L’essence du problème17/08/20052005Journal/medias/journalnumero/images/2005/08/une1933.jpg.445x577_q85_box-0%2C104%2C1383%2C1896_crop_detail.jpg

Editorial

L’essence du problème

L'augmentation de 16% du prix des carburants en un an n'attriste pas tout le monde. Tous les groupes pétroliers internationaux ont affiché, grâce à cela, des bénéfices en hausse considérable en 2004: BP (+26%), ExxonMobil (+18%), Shell (+48%). Le groupe français Total a annoncé quant à lui un accroissement de ses bénéfices de 23% par rapport à l'année précédente. De Villepin a fini par sortir de son silence face à cette flambée des prix des carburants qui s'est encore accentuée cet été, mais s'est contenté de vagues déclarations pour l'avenir. Le gouvernement n'envisage évidemment pas un seul instant de taxer davantage Total et ses semblables. L'État se contente d'encaisser les sommes supplémentaires considérables qu'il récupère ainsi.

Le Parti Socialiste, qui a trouvé là un sujet grâce auquel il peut jouer les opposants sans prendre d'engagement précis, s'est prononcé pour le retour au système de la TIPP flottante (taxe intérieure sur les produits pétroliers) que le gouvernement Jospin avait institué en 2001, lors d'une précédente flambée du cours du pétrole, et qui fut supprimé un an après par Raffarin. Par ce système, en diminuant la TIPP en cas de forte hausse des carburants, l'État laissait aux consommateurs un peu de ce qu'il encaissait en plus.

Mais parmi les alliés du PS, tout le monde n'est pas d'accord avec cette proposition. Les Verts, par la voix de l'adjoint à la mairie de Paris Denis Baupin, qualifient cette mesure de «contre-productive», parce qu'elle «inciterait les consommateurs à maintenir une forte consommation», et plaident seulement pour une amélioration des transports en commun.

C'est d'ailleurs vrai que ceux-ci sont nettement insuffisants. Mais les Verts ont participé au gouvernement Jospin de 1997 à 2002. Ils sont présents dans nombre de conseils municipaux. S'ils avaient fait quelque chose pour améliorer les transports en commun, cela se verrait. À Paris, tout comme la droite avant eux, ils se sont ingéniés à rendre l'accès au centre-ville plus difficile et plus coûteux pour les banlieusards qui viennent y travailler, c'est-à-dire la majorité de ceux qui travaillent à Paris, sans améliorer en contrepartie les transports en commun.

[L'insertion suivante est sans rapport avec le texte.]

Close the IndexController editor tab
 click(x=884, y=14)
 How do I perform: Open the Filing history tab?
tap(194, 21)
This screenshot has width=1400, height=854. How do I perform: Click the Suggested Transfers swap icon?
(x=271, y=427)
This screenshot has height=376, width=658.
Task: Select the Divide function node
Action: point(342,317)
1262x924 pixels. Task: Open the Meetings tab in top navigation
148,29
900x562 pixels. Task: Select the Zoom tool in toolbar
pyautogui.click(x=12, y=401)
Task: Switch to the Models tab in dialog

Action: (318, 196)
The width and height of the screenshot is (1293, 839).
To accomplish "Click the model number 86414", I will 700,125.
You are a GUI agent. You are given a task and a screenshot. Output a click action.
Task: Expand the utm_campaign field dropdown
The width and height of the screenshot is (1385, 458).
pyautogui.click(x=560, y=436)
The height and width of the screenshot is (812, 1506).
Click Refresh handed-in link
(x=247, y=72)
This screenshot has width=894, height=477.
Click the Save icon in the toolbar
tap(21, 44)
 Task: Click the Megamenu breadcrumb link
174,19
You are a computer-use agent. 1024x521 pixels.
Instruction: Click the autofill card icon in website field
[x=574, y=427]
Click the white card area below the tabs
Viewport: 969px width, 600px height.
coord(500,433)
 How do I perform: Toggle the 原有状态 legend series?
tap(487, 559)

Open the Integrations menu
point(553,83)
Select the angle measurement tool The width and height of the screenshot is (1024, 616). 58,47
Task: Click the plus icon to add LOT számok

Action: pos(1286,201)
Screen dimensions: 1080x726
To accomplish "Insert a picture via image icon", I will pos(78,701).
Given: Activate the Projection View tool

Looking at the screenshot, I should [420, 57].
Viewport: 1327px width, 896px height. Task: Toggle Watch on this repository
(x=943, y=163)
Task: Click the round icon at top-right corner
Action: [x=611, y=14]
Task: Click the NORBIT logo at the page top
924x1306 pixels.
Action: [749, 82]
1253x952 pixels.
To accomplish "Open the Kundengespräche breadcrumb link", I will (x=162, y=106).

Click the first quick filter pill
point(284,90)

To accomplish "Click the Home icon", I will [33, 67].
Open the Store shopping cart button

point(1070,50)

Des millions de salariés emploient tous les jours leur voiture pour se rendre à leur travail, et ils n'ont souvent pas d'autre choix, parce que dans les grandes agglomérations les transports en commun sont insuffisants et parce que la spéculation immobilière les a poussés vers des banlieues de plus en plus lointaines et de moins en moins accessibles. Beaucoup ne gagnent que le smic. Pour les petits salaires, cette explosion du prix des carburants va rendre la vie encore plus difficile.

Quant à dire que cette augmentation est une bonne chose parce qu'elle va encourager les consommateurs à rouler moins, ce que prétend aussi de Villepin, c'est une ânerie. Les travailleurs qui n'ont pas le choix paieront seulement plus cher. Les riches qui ont les moyens ne s'arrêteront pas devant la hausse des carburants: il n'est que de voir le succès commercial que remportent actuellement les gros 4x4 tout-terrain (mais plus souvent utilisés pour frimer dans les centres-villes qu'à la montagne), capables de brûler 20ou 30 litres aux 100 kilomètres.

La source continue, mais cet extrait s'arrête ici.